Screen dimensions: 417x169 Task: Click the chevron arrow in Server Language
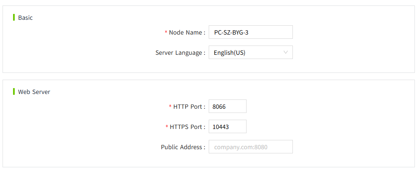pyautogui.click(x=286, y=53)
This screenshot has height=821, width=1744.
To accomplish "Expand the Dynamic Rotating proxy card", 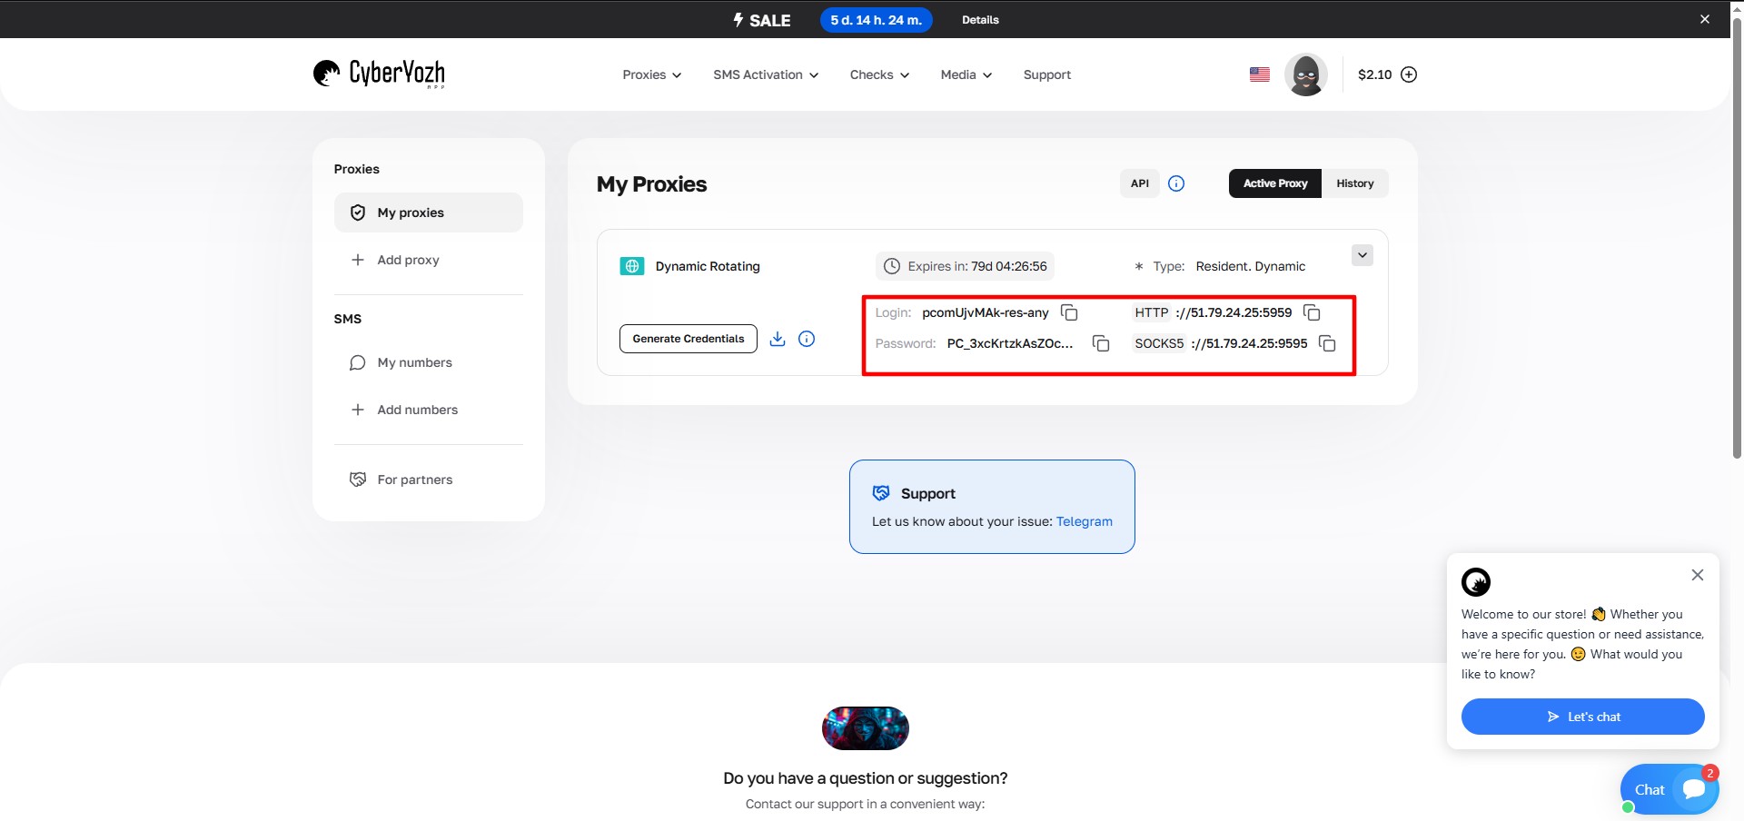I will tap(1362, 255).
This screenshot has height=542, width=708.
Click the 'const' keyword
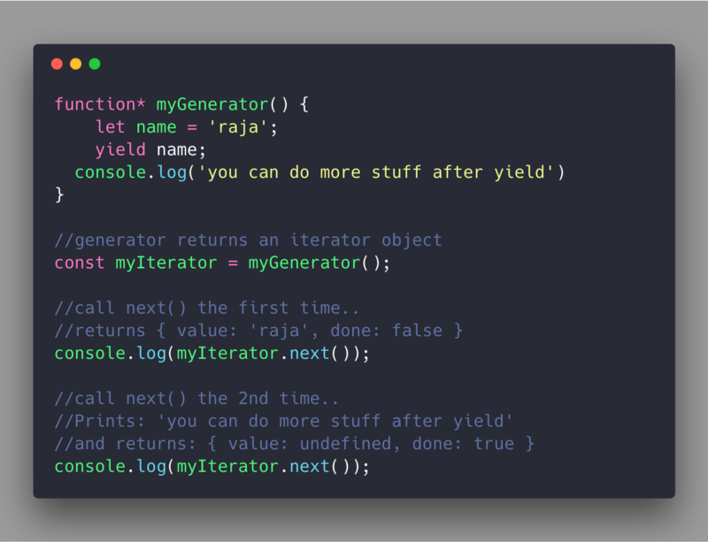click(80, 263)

____

* Task
What lines above hold the word "This"? List them all.

* Task answer
This screenshot has height=821, width=1744.
This screenshot has height=542, width=708.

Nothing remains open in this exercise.